4. Bentuk-bentuk Tulisan Ilmiah
    Secara umum tulisan ilmiah dapat dibeda-bedakan berdasarkan tingkatan kajian permasalahan tulisan itu. Ada tulisan yang mengkaji masalah secara sederhana, tetapi ada pula tulisan ilmiah yang mengkaji permasalahan sampai detail. Bandingkan saja kalian masalah antara paper dengan tesis, demikian pula dengan disertasi. Sedang yang termasuk tulisan ilmiah adalah: laporan, makalah, skripsi, tesis, disertasi, buku/diktat.
4.1  Laporan
                Laporan adalah suatu tulisan yang dibuat oleh seseorang setelah melakukan percobaan, peninjauan, observasi, pembacaan buku (referensi) dan sebagainya. Laporan disusun berdasarkan data yang ada dengan disertai penilaian baik buruknya secara objektif serta saran-saran seperlunya. Hal lain yang harus diperhatikan oleh penulis laporan adalah hendaknya laporan itu dapat mengemukakan permasalahan yang dilaporkan secara benar, jelas, detail dan ringkas.

_CUPLIKAN DATA_

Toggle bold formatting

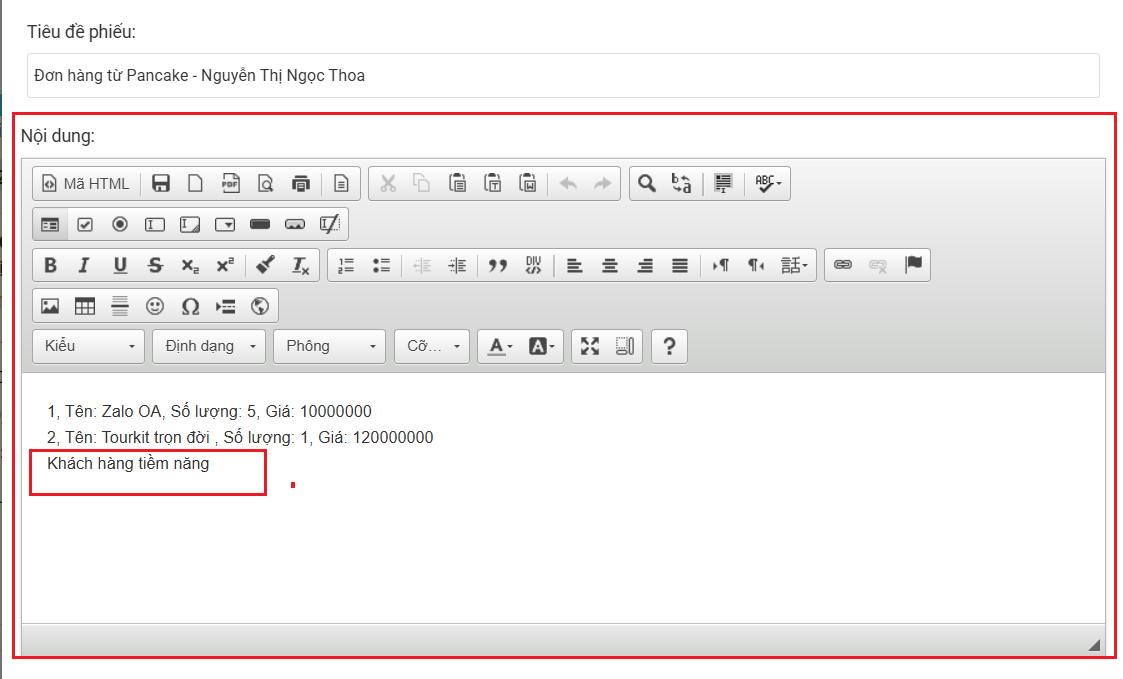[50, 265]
---
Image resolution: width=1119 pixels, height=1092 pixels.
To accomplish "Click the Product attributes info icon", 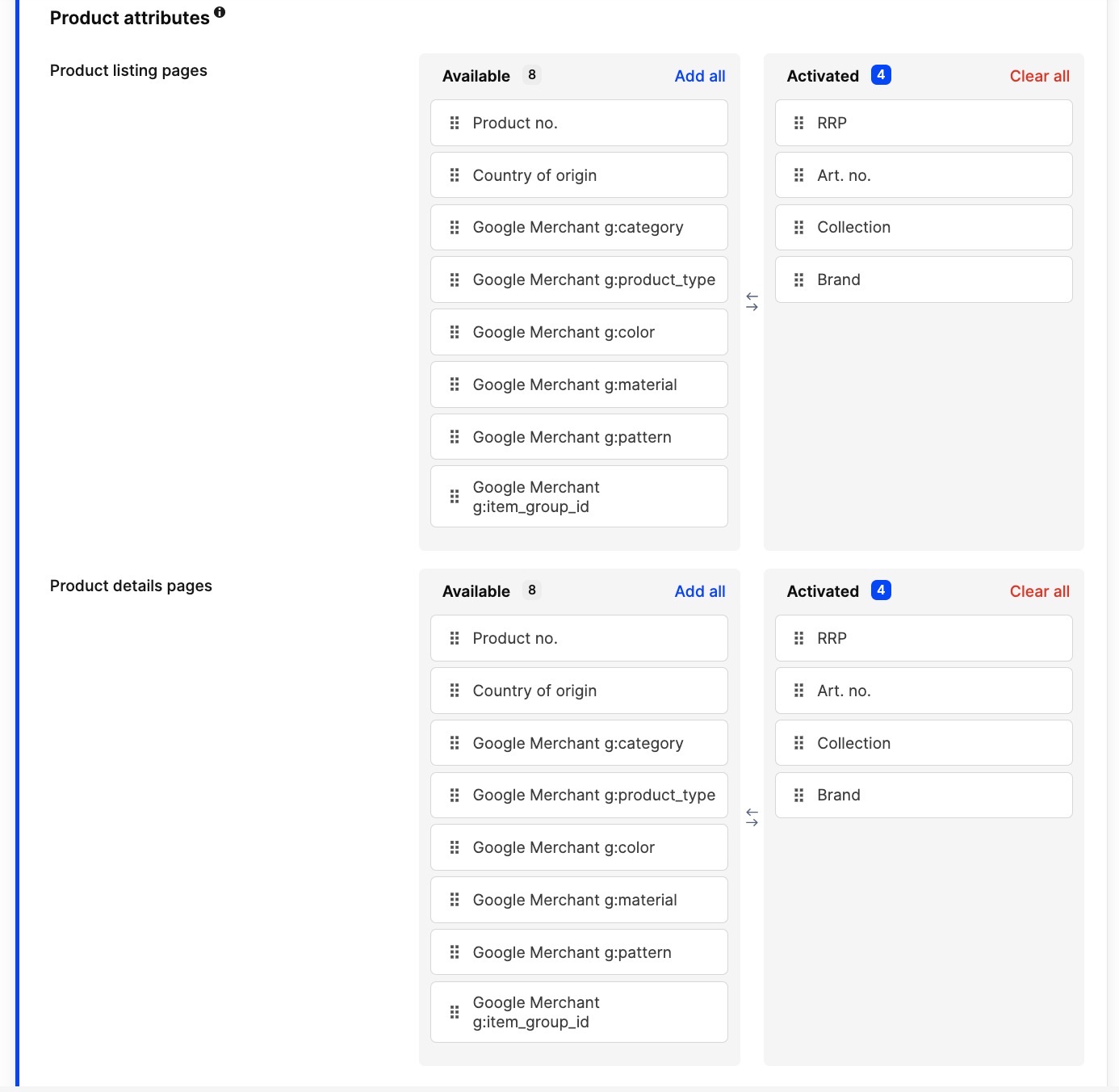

_TUGAS_
Tuliskan ulang bagian teks tentang tulisan ilmiah antara "4.1  Laporan" dan "detail dan ringkas.", termasuk kedua bagian itu, tanpa mengubah satu kata pun.

_JAWABAN YANG BENAR_
4.1  Laporan
                Laporan adalah suatu tulisan yang dibuat oleh seseorang setelah melakukan percobaan, peninjauan, observasi, pembacaan buku (referensi) dan sebagainya. Laporan disusun berdasarkan data yang ada dengan disertai penilaian baik buruknya secara objektif serta saran-saran seperlunya. Hal lain yang harus diperhatikan oleh penulis laporan adalah hendaknya laporan itu dapat mengemukakan permasalahan yang dilaporkan secara benar, jelas, detail dan ringkas.